• Items from a pointing dataset
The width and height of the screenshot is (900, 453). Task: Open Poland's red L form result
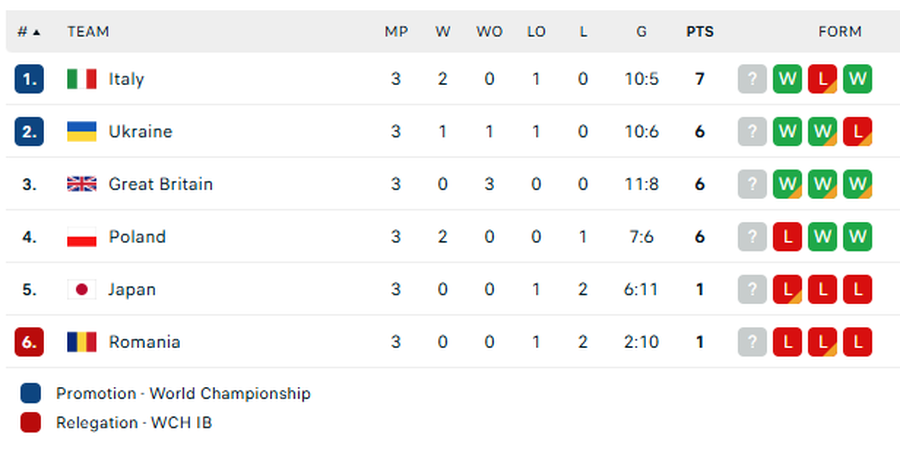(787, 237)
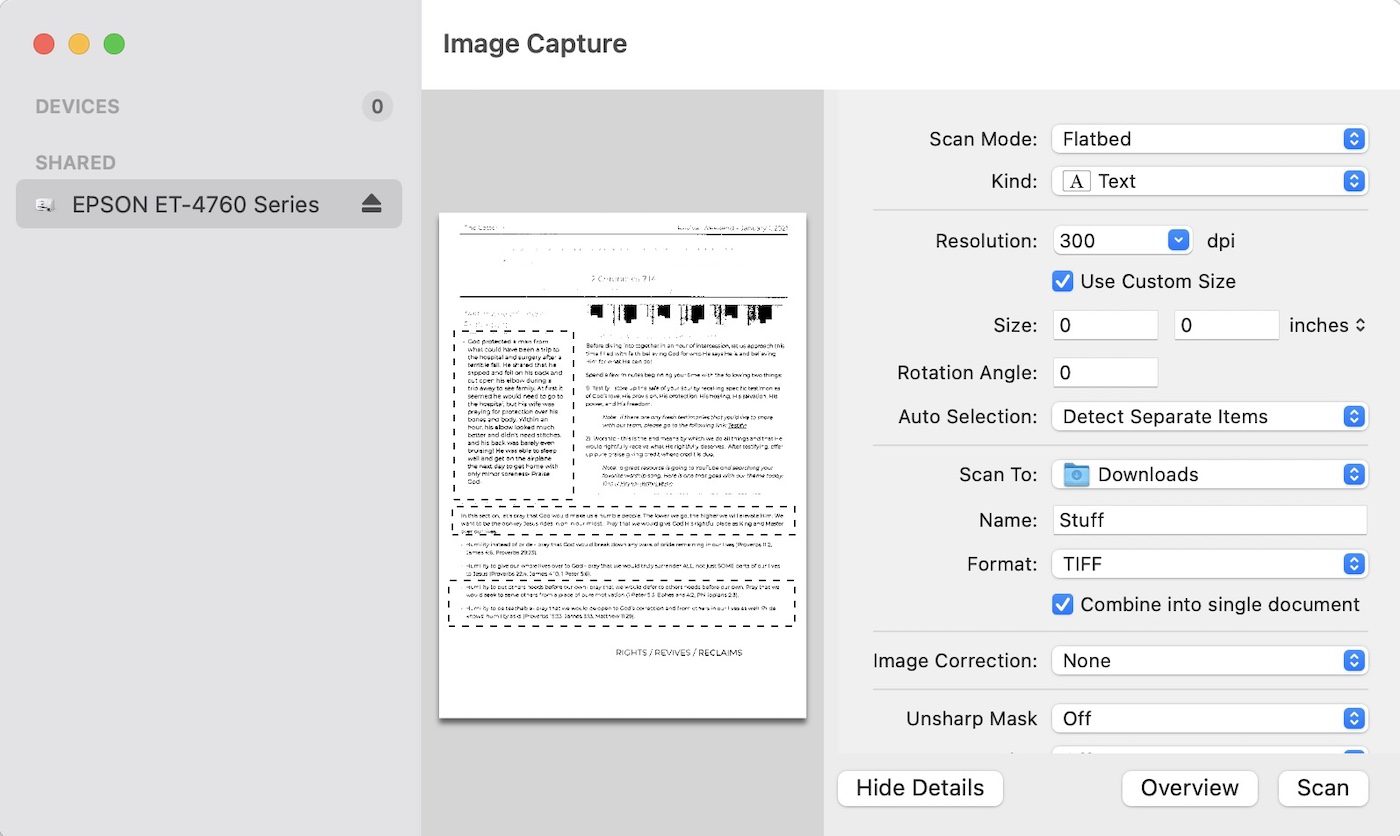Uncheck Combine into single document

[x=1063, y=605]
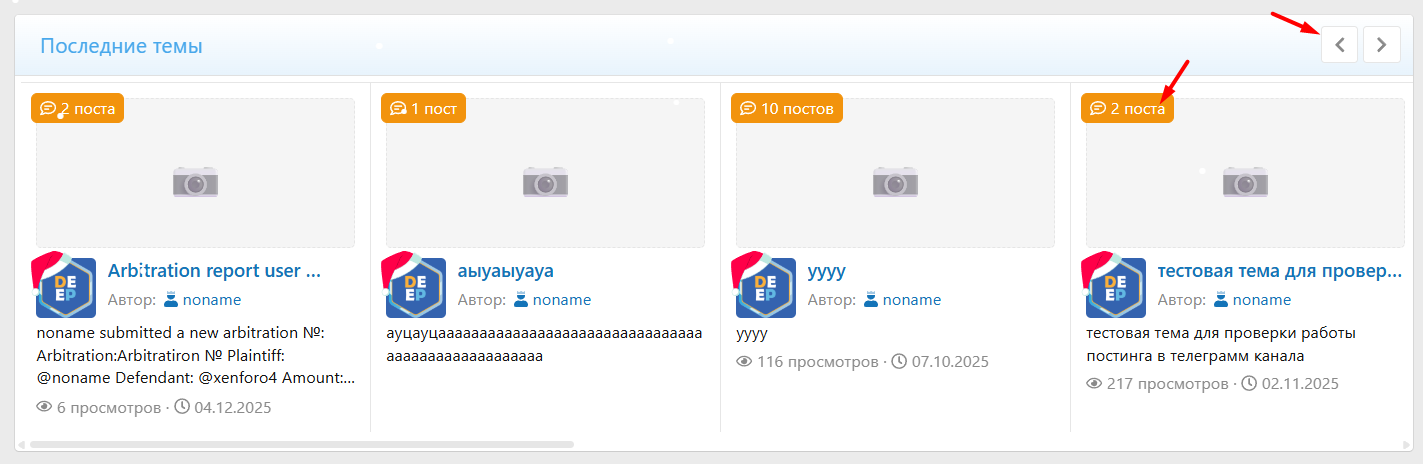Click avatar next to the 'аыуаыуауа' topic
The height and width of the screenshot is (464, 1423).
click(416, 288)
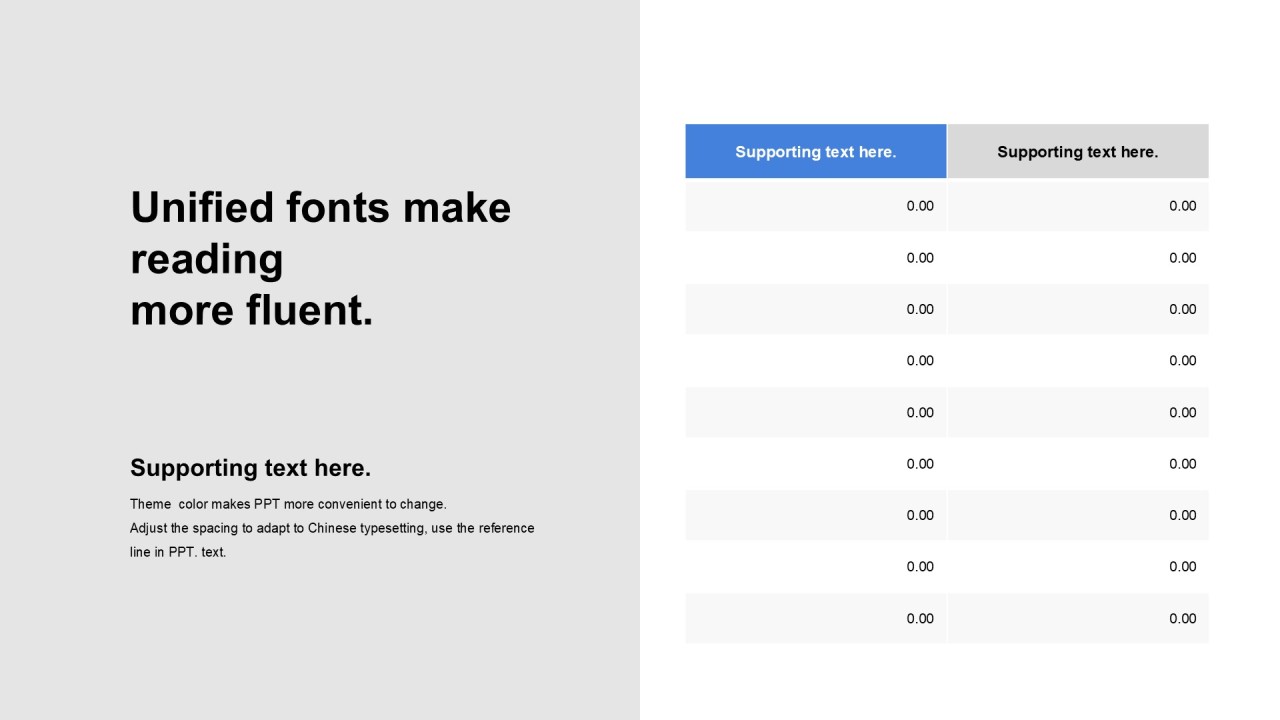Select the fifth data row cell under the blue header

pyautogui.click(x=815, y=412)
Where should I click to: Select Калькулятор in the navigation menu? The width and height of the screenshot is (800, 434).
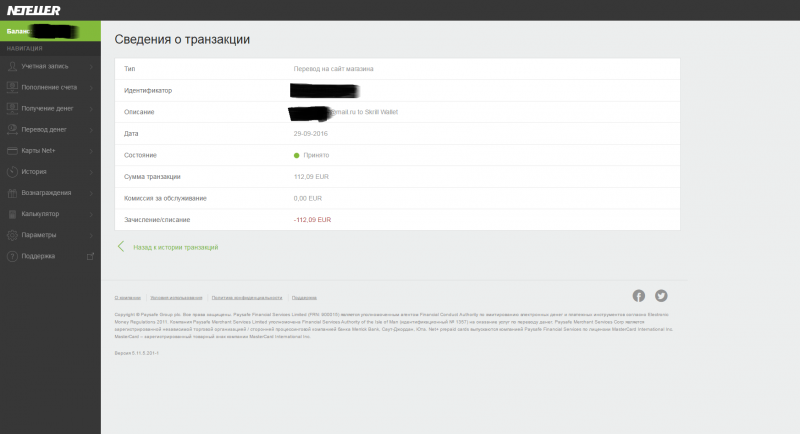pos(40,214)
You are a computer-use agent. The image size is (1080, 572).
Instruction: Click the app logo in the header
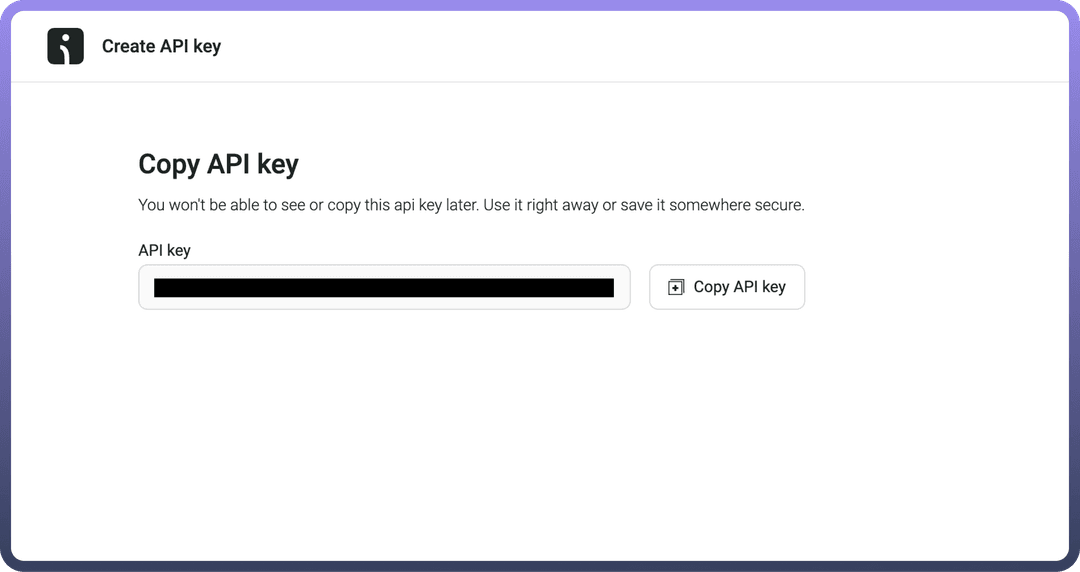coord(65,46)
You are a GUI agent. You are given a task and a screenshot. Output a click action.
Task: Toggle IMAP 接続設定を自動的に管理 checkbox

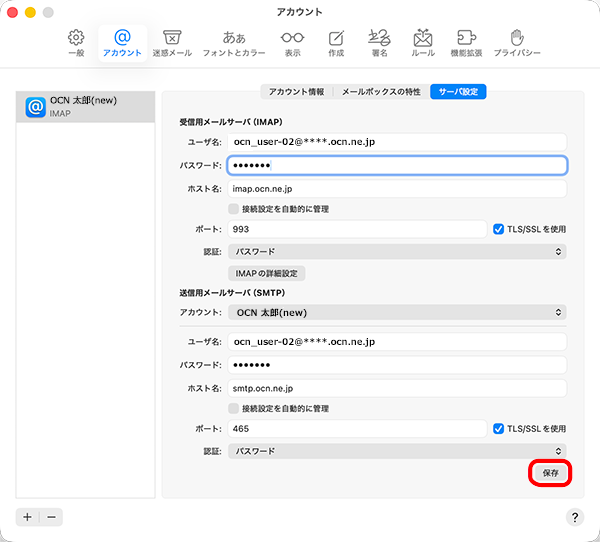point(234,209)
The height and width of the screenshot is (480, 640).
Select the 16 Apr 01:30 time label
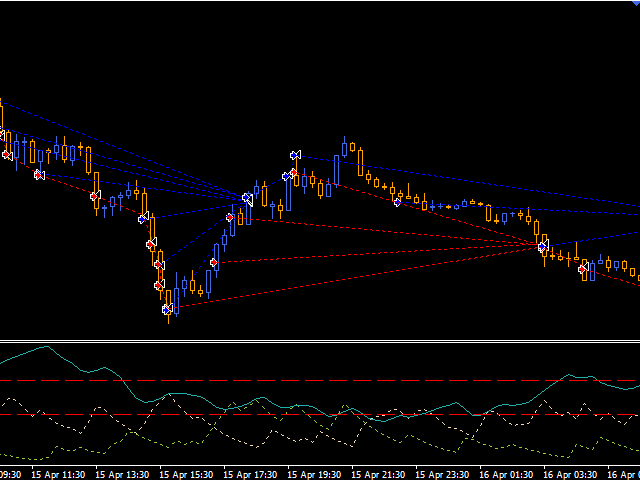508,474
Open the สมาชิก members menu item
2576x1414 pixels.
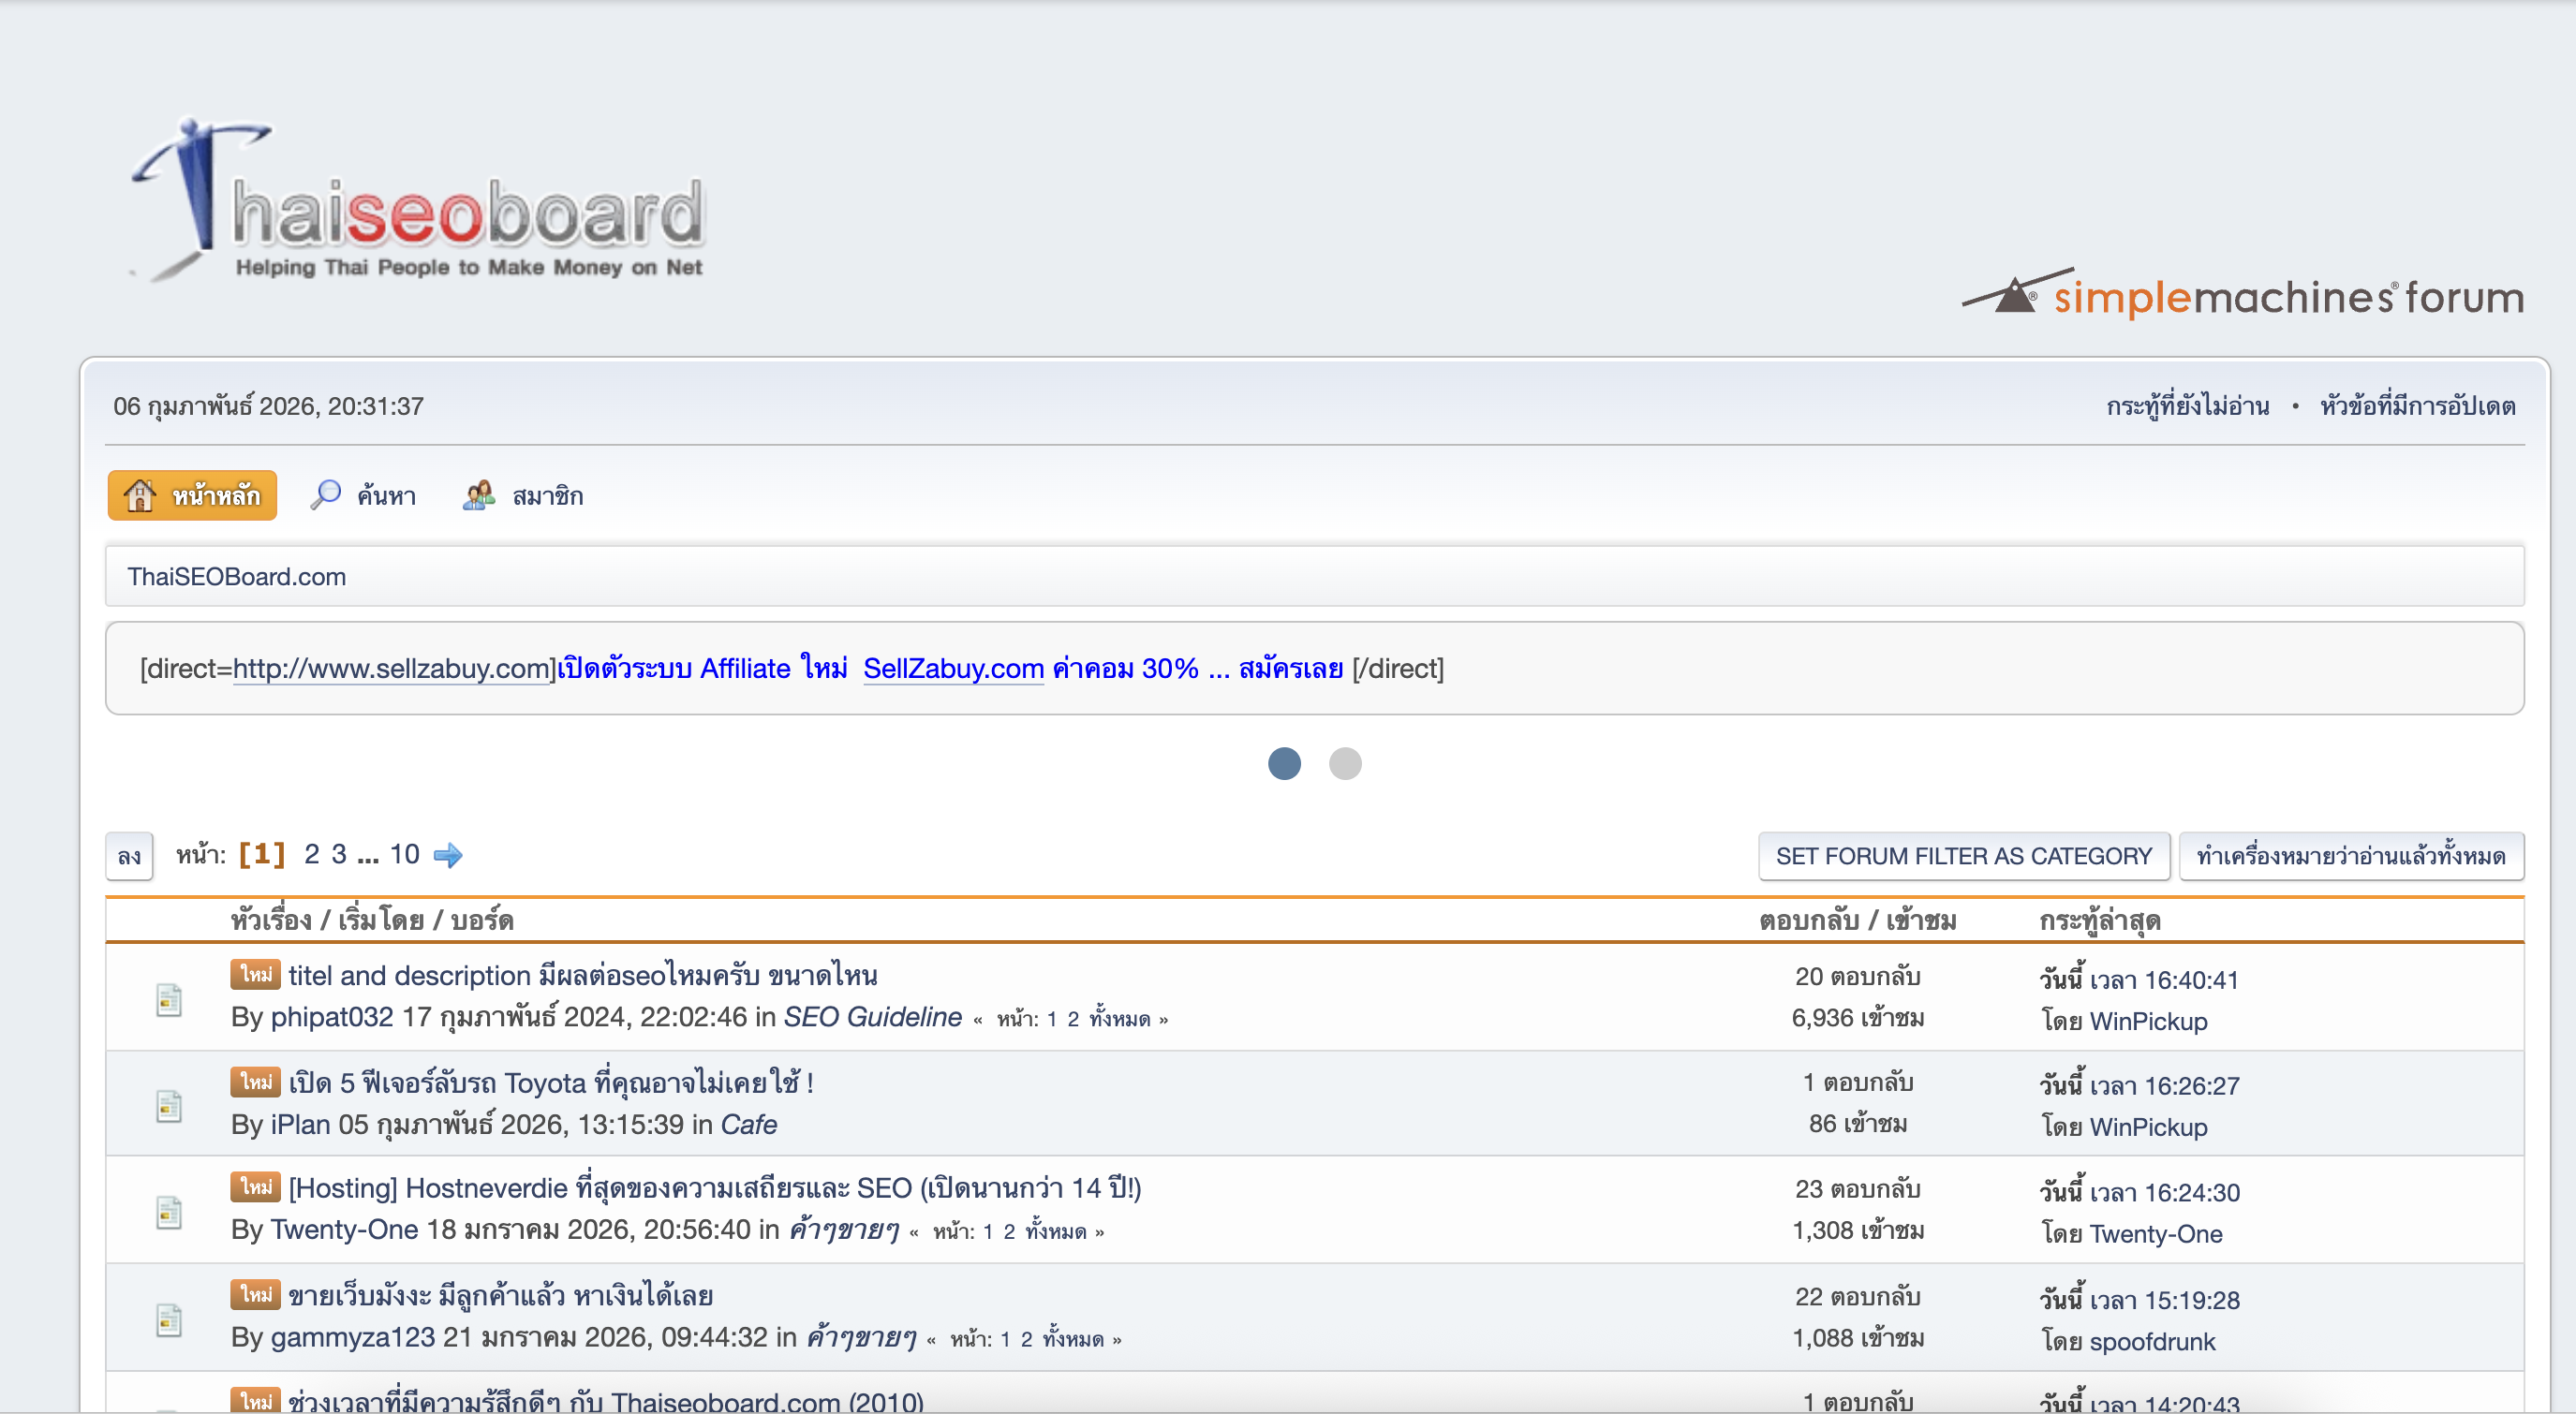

• Challenge
Could you swap "width and height" for "size" in every one of the items above and write them out again with everything else unchanged? Leave the pictures out of your answer.

• Full solution
The size of the screenshot is (900, 453). Task: Open Poland's red L form result
(787, 237)
Uncheck Combine into single document

[x=1063, y=605]
Click avatar next to the 'аыуаыуауа' topic
The height and width of the screenshot is (464, 1423).
click(416, 288)
Select the fifth data row cell under the blue header

pyautogui.click(x=815, y=412)
Where should I click to: Select Калькулятор in the navigation menu? The size of the screenshot is (800, 434).
pos(40,214)
You are a computer-use agent. The image size is (1080, 572).
Instruction: Click the app logo in the header
coord(65,46)
You are a GUI agent. You are given a task and a screenshot. Output a click action.
Task: Toggle IMAP 接続設定を自動的に管理 checkbox

point(234,209)
The height and width of the screenshot is (480, 640).
Select the 16 Apr 01:30 time label
508,474
Open the สมาชิก members menu item
2576x1414 pixels.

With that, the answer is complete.